In our column, “Why the Communists Killed Kennedy,” we examined the evidence of the Castro role in the murder of JFK. The Soviet KGB also had a role, through meetings with JFK assassin Lee Harvey Oswald in Mexico and his defection to Soviet Russia. They then tried to mask their involvement through a disinformation campaign called “Dragon Operation,” an effort to shift blame for Kennedy’s murder away from the communists.
The Cubans wanted Kennedy dead because he had opposed the Cuban revolution, tried to overthrow Castro, and tried to have Castro assassinated. In his last prepared speech before his death, Kennedy declared that he was determined to stop communism’s advance around the world by making the U.S. into the strongest military power on earth.
Former CIA officer Brian Latell’s book, Castro’s Secrets, discloses intelligence information that Castro knew that Oswald was going to kill President Kennedy. A former Marine turned Marxist, Oswald was a member of the pro-Castro Fair Play for Cuba Committee.
We’ve noted in the past that Humberto Fontova’s book, Fidel: Hollywood’s Favorite Tyrant, explains how Herbert Matthews, the Times correspondent in Cuba at that time, brought Castro to power. “This is not a Communist revolution in any sense of the word,” Matthews wrote in 1959. “In Cuba there are no Communists in positions of control.” Matthews added, “Fidel Castro is not only not a Communist, he’s decidedly anti-Communist.” But in a national broadcast on December 2, 1962, Castro declared, “I am a Marxist-Leninist and will be one until the day I die.”
President Kennedy’s widow, Jackie, had singled out The New York Times for criticism for helping bring Castro to power. Her views were documented in the book Jacqueline Kennedy: Historic Conversations on Life with John F. Kennedy. She cited Ambassador Earl E.T. Smith’s book, The Fourth Floor, on how the U.S. State Department had paved the way for Castro’s takeover. The title is a reference to the officials responsible for Cuba policy who were on the fourth floor of the State Department. Smith argued that Assistant Secretary of State Roy Rubottom, and his associate William Wieland, had to be aware of Fidel Castro’s communist affiliations. Wieland was the State Department’s chief of Caribbean affairs and a friend of Herbert Matthews.
Accuracy in Media (AIM) founder and chairman Reed Irvine noted, “It was Matthews who built up Fidel Castro and is often credited with having made his takeover of Cuba possible. Matthews was never identified as a Soviet agent, but there is no doubt that his work was of great value to the Soviets, whether he was a dupe or an agent.”
At a 1979 AIM conference, Ambassador Smith explained how The New York Times had rescued Castro from obscurity and how Matthews had likened him to Abraham Lincoln.

Entries shown>

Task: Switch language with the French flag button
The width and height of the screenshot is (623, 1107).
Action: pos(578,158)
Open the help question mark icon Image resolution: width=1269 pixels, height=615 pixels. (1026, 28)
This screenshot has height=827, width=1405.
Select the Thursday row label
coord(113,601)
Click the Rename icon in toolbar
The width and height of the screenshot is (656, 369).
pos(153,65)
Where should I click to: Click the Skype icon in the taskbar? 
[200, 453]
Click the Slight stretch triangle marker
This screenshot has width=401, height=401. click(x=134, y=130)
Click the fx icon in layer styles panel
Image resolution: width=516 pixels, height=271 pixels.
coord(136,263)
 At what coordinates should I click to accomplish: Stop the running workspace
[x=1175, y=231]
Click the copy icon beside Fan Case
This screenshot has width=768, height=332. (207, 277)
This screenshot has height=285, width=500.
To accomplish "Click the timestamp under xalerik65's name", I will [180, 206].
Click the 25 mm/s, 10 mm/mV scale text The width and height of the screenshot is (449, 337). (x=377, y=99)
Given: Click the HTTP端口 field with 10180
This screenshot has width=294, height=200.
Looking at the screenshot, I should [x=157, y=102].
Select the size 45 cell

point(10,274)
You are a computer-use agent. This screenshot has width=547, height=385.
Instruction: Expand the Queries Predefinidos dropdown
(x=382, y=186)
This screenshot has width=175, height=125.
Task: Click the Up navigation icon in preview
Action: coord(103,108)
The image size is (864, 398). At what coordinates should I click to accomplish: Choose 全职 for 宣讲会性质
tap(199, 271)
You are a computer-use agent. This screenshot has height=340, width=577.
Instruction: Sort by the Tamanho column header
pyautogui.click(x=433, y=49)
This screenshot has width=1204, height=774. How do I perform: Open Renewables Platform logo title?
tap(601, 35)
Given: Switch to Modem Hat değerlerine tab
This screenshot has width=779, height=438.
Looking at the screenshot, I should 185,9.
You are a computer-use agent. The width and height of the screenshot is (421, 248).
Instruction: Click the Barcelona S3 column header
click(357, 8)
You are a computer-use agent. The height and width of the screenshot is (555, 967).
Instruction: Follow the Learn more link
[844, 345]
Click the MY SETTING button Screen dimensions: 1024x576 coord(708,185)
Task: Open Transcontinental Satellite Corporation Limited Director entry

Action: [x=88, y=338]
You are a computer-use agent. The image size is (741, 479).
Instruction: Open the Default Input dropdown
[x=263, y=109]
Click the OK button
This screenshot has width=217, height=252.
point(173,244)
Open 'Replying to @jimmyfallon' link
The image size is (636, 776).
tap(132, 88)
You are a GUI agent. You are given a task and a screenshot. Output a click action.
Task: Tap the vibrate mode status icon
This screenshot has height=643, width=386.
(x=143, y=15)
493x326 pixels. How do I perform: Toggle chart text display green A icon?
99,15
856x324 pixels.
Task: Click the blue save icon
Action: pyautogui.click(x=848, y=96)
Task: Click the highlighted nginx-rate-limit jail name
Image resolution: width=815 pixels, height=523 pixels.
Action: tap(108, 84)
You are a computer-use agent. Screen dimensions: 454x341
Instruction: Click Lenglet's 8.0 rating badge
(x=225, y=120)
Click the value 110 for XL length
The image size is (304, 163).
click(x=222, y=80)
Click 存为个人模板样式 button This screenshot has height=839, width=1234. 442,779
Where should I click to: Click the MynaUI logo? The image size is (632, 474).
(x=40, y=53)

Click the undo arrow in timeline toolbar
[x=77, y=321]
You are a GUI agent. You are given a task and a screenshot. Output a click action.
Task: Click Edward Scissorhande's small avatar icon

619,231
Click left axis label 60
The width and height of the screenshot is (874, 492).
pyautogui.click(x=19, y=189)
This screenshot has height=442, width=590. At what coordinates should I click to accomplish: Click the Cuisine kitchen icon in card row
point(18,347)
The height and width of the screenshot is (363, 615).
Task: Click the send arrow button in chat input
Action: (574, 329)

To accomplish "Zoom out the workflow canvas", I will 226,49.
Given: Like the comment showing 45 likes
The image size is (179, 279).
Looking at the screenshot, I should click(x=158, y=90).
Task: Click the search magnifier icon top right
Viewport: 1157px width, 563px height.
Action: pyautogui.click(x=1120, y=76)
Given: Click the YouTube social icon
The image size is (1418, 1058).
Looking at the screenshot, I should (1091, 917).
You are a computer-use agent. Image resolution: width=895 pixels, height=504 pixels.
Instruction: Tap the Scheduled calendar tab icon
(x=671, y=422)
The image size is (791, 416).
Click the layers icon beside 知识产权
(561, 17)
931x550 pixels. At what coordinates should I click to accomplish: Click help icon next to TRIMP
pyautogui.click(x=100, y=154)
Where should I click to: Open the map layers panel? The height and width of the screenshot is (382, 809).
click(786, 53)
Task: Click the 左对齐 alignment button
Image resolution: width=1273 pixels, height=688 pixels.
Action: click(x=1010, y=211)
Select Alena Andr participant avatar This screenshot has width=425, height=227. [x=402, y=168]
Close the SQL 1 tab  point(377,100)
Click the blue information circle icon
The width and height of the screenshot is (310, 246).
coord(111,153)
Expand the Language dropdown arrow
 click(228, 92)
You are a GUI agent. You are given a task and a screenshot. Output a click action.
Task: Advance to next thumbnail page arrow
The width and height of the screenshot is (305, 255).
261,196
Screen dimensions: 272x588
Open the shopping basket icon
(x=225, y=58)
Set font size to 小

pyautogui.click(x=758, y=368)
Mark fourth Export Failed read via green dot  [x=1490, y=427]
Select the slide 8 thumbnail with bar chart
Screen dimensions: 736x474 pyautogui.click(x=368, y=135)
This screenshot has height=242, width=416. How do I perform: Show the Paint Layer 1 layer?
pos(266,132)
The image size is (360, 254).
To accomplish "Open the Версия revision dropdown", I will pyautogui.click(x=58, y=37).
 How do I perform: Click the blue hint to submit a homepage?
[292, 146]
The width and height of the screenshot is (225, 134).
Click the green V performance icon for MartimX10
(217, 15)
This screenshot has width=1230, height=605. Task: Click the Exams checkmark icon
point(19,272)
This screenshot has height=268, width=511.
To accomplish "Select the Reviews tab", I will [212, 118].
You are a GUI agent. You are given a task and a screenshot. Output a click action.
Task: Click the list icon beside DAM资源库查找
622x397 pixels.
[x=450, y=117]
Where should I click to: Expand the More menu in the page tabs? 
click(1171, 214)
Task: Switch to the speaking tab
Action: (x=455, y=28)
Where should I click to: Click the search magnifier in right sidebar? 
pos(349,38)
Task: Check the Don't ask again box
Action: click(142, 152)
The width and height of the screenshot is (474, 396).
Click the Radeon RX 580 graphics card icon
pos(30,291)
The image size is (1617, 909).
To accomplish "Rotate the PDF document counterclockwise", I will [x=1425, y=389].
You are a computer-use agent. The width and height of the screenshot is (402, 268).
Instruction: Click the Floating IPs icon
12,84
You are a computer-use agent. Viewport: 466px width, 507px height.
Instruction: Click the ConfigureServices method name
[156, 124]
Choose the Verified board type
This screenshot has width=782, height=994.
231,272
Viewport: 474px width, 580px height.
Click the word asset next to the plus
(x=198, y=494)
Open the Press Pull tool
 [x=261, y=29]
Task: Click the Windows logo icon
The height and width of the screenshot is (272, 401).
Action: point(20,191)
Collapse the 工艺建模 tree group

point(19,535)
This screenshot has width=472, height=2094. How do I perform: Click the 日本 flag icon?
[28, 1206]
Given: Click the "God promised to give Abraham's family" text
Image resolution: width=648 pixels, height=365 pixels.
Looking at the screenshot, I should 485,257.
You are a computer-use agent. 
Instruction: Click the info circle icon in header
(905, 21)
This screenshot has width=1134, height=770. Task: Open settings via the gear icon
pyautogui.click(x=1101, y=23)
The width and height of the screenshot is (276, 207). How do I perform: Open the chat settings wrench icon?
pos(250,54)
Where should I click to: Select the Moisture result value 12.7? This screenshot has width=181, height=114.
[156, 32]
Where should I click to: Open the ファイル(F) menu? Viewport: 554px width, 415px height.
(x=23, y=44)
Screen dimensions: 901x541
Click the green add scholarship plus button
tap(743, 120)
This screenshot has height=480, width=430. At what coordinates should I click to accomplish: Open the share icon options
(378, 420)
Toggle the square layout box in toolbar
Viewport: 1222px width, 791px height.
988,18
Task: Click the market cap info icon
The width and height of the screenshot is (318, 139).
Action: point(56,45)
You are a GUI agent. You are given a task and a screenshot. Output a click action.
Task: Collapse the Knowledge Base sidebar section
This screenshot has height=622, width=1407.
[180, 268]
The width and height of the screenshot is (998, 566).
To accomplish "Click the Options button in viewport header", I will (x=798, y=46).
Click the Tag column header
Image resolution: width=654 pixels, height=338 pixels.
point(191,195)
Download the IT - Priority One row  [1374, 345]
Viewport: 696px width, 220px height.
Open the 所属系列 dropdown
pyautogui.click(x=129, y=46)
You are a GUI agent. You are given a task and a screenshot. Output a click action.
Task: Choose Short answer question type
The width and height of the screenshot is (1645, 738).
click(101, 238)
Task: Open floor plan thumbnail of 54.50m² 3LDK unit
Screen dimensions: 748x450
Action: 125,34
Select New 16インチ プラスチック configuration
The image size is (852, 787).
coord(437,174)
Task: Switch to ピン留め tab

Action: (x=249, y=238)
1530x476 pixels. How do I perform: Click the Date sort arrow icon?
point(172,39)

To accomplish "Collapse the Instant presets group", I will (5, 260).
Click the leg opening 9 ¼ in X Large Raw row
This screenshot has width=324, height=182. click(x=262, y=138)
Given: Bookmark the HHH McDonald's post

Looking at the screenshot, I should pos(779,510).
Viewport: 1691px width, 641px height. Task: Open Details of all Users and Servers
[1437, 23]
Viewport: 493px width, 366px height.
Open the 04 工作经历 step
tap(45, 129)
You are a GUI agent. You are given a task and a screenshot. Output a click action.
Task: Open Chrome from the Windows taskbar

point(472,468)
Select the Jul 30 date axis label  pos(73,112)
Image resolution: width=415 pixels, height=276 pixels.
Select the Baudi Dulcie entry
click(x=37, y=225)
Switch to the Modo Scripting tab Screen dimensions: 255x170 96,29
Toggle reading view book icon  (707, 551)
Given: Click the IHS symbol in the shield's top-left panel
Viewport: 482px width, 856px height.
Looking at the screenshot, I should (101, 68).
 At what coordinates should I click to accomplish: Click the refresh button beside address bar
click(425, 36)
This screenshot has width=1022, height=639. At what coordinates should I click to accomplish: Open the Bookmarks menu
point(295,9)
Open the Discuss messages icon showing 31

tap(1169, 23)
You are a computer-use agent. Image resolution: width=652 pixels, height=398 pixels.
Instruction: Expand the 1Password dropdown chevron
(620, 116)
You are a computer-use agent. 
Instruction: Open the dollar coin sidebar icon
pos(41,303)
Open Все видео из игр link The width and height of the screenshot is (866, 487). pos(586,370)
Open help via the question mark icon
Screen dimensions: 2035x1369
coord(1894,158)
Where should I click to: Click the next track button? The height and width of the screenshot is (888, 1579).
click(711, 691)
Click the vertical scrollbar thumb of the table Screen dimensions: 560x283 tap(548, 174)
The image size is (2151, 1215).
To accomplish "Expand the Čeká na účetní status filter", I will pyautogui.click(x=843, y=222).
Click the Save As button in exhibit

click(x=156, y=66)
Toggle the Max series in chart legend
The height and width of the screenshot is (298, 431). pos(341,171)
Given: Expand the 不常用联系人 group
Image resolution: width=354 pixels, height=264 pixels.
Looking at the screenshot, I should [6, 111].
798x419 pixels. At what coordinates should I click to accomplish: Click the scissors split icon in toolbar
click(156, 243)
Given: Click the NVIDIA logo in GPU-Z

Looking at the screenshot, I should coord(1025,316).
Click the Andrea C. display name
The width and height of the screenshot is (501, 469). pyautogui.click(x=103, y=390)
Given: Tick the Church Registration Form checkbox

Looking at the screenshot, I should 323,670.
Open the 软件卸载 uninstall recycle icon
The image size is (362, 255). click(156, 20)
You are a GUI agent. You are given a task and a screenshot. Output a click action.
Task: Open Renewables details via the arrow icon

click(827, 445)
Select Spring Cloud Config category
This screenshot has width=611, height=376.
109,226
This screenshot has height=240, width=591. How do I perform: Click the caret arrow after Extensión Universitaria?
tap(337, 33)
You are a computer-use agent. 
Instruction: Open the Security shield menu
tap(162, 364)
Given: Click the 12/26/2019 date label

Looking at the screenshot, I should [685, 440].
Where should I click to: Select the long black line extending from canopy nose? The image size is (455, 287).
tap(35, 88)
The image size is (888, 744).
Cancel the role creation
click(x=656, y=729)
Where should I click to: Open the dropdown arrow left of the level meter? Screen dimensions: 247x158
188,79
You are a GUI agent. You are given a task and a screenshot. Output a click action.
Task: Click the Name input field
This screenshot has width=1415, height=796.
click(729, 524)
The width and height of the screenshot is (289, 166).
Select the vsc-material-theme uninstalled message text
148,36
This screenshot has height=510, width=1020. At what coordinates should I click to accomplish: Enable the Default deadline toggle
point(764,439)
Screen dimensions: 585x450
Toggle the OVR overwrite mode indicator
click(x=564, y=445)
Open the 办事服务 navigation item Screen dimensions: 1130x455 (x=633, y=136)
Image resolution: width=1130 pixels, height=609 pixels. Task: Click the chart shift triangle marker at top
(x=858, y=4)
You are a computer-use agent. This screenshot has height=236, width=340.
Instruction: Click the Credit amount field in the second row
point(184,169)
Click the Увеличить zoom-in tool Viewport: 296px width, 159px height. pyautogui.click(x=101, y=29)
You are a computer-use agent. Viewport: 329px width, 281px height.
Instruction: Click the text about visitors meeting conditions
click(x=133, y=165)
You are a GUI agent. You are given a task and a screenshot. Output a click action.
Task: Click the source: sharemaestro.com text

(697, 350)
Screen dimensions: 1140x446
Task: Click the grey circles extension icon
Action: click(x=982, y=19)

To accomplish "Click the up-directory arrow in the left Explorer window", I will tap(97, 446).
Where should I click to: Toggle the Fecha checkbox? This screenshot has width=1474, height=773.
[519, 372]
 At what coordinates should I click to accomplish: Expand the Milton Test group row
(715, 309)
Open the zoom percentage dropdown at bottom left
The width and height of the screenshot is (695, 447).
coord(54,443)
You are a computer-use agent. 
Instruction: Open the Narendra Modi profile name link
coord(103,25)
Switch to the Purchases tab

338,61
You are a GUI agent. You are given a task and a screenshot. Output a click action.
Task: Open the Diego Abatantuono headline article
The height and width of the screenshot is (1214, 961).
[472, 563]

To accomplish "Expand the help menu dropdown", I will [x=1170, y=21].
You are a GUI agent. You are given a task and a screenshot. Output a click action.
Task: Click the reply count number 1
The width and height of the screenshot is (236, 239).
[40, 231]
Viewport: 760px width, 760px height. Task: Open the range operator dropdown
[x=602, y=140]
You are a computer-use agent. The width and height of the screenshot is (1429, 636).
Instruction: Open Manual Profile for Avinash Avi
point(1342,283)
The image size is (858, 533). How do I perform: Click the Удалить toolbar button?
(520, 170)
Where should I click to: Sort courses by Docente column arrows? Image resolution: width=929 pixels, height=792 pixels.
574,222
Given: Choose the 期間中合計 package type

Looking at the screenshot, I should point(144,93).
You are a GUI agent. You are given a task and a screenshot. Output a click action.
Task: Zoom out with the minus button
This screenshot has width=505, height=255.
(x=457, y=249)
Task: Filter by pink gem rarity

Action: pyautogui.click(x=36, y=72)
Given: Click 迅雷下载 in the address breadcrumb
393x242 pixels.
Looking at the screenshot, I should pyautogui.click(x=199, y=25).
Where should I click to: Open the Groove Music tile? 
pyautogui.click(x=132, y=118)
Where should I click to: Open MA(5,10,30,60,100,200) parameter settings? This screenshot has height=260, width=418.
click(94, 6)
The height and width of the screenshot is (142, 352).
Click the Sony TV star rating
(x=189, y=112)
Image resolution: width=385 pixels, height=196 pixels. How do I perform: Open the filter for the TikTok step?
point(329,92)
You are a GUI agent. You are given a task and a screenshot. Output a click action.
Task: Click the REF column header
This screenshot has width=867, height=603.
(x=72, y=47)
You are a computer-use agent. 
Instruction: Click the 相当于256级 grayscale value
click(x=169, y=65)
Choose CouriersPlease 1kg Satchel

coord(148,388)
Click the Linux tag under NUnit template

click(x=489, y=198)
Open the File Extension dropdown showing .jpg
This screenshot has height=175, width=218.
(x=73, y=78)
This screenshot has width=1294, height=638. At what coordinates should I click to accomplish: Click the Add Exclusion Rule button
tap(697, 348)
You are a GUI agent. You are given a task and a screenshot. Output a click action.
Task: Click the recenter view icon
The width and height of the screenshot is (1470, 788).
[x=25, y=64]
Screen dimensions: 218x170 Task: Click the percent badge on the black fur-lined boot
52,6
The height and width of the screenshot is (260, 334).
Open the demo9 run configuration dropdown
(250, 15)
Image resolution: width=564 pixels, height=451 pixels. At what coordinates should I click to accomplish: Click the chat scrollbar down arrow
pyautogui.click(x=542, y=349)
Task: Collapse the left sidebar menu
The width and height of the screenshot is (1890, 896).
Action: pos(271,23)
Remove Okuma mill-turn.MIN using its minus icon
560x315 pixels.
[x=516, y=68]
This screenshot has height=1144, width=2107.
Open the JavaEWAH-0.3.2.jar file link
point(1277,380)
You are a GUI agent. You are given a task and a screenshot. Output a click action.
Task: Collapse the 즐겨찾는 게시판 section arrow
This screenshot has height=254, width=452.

Jobs>
a) Give the title of every book named in the Castro and Kennedy article above the listing.
b) Pick up the Castro and Kennedy article where it ends and keep writing.

Task results>
a)
Castro's Secrets
Fidel: Hollywood's Favorite Tyrant
Jacqueline Kennedy: Historic Conversations on Life with John F. Kennedy
The Fourth Floor

b)
Demonstrating that he has not abandoned the Marxist ideology he adopted as a young KGB officer, Russian President Vladimir Putin issued a statement saying that Castro was a “remarkable statesman” and that Cuba had “become an influential member of the international community and serves as an inspiring example for many countries and peoples.” Putin added, “Fidel Castro was a sincere and reliable friend of Russia. He made a tremendous personal contribution to the establishment and progress of Russian-Cuban relations, close strategic partnership in all areas.”
That relationship, according to the evidence in such books as Communism, the Cold War, and the FBI Connection, by former FBI agent Herman Bly, included the assassination of a U.S. president. But the possibility of a nuclear war with the Soviet Union, coming so soon after the Cuban missile crisis, is why the communist connection to Russia and Cuba would be played down. Bly wrote, “…I believe the heads of the FBI, CIA, and President Johnson wanted the Oswald case brought to a conclusion as fast as possible as they did not want another crisis with the Soviet Union so soon after the Cuban missile crisis.”
It’s one of those inconvenient facts that our liberal media want desperately to ignore. Plus, they are still attracted to the notion that Castro, rather than being a cold-blooded killer, was a romantic “revolutionary” who brought health care and educational opportunities to his captive people.
We can understand why Putin doesn’t want to highlight the communist role in Kennedy’s murder. He’s trying to play nice with the U.S. Government to get financial advantages. But why would President Obama, so many progressives, and the liberal media want to pay homage to the killer of a much-beloved American president?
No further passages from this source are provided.